[Extracted data entries]

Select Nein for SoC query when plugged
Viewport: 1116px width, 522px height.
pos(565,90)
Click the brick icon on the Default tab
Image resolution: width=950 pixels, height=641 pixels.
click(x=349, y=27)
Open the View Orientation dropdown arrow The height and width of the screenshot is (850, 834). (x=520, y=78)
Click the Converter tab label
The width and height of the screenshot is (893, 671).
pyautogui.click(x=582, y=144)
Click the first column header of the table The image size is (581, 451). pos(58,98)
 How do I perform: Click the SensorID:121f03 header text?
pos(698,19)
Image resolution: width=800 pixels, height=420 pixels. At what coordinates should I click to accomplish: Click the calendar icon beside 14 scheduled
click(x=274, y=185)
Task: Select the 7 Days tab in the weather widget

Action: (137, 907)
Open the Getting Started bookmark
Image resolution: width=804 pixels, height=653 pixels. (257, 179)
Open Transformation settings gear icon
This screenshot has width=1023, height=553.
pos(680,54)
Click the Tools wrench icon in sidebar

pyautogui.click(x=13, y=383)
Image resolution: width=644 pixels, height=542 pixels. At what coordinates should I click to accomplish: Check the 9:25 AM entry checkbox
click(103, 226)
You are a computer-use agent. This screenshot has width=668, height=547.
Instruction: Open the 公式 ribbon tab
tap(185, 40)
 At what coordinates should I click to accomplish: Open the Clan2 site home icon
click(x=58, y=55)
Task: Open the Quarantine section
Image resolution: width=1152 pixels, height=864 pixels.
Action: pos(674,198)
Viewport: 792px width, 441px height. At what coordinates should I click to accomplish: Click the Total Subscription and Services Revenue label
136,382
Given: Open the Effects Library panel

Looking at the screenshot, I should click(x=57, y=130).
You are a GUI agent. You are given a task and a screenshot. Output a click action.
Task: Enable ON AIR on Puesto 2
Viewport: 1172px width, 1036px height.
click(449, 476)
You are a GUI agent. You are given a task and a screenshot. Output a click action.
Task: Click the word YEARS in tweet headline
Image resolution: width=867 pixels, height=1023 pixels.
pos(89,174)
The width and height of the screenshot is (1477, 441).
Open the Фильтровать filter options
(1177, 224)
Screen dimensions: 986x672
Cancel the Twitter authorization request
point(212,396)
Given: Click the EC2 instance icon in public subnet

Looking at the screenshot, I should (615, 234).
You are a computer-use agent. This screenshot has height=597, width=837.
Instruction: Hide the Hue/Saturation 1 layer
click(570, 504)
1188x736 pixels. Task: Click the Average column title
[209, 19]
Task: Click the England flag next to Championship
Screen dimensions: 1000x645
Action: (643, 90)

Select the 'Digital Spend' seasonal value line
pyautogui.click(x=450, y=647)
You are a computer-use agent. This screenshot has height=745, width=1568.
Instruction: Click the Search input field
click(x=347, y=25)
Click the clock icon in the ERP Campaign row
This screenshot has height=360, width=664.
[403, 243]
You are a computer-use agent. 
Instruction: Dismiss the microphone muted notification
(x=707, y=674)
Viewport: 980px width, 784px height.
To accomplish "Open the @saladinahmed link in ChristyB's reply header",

_What you need to do_
Every entry shown above is to be written out exactly.

_Exercise output_
Select Nein for SoC query when plugged
Viewport: 1116px width, 522px height.
pos(565,90)
Click the brick icon on the Default tab
Image resolution: width=950 pixels, height=641 pixels.
click(x=349, y=27)
Open the View Orientation dropdown arrow The height and width of the screenshot is (850, 834). (x=520, y=78)
Click the Converter tab label
The width and height of the screenshot is (893, 671).
pyautogui.click(x=582, y=144)
Click the first column header of the table The image size is (581, 451). pos(58,98)
 How do I perform: Click the SensorID:121f03 header text?
pos(698,19)
Image resolution: width=800 pixels, height=420 pixels. At what coordinates should I click to accomplish: Click the calendar icon beside 14 scheduled
click(x=274, y=185)
Task: Select the 7 Days tab in the weather widget

Action: (137, 907)
Open the Getting Started bookmark
Image resolution: width=804 pixels, height=653 pixels. (257, 179)
Open Transformation settings gear icon
This screenshot has width=1023, height=553.
pos(680,54)
Click the Tools wrench icon in sidebar

pyautogui.click(x=13, y=383)
Image resolution: width=644 pixels, height=542 pixels. At what coordinates should I click to accomplish: Check the 9:25 AM entry checkbox
click(103, 226)
You are a computer-use agent. This screenshot has width=668, height=547.
Instruction: Open the 公式 ribbon tab
tap(185, 40)
 At what coordinates should I click to accomplish: Open the Clan2 site home icon
click(x=58, y=55)
Task: Open the Quarantine section
Image resolution: width=1152 pixels, height=864 pixels.
Action: pos(674,198)
Viewport: 792px width, 441px height. At what coordinates should I click to accomplish: Click the Total Subscription and Services Revenue label
136,382
Given: Open the Effects Library panel

Looking at the screenshot, I should click(x=57, y=130).
You are a GUI agent. You are given a task and a screenshot. Output a click action.
Task: Enable ON AIR on Puesto 2
Viewport: 1172px width, 1036px height.
click(449, 476)
You are a GUI agent. You are given a task and a screenshot. Output a click action.
Task: Click the word YEARS in tweet headline
Image resolution: width=867 pixels, height=1023 pixels.
pos(89,174)
The width and height of the screenshot is (1477, 441).
Open the Фильтровать filter options
(1177, 224)
Screen dimensions: 986x672
Cancel the Twitter authorization request
point(212,396)
Given: Click the EC2 instance icon in public subnet

Looking at the screenshot, I should (615, 234).
You are a computer-use agent. This screenshot has height=597, width=837.
Instruction: Hide the Hue/Saturation 1 layer
click(570, 504)
1188x736 pixels. Task: Click the Average column title
[209, 19]
Task: Click the England flag next to Championship
Screen dimensions: 1000x645
Action: (643, 90)

Select the 'Digital Spend' seasonal value line
pyautogui.click(x=450, y=647)
You are a computer-use agent. This screenshot has height=745, width=1568.
Instruction: Click the Search input field
click(x=347, y=25)
Click the clock icon in the ERP Campaign row
This screenshot has height=360, width=664.
[403, 243]
You are a computer-use agent. 
Instruction: Dismiss the microphone muted notification
(x=707, y=674)
Viewport: 980px width, 784px height.
To accomplish "Open the @saladinahmed link in ChristyB's reply header",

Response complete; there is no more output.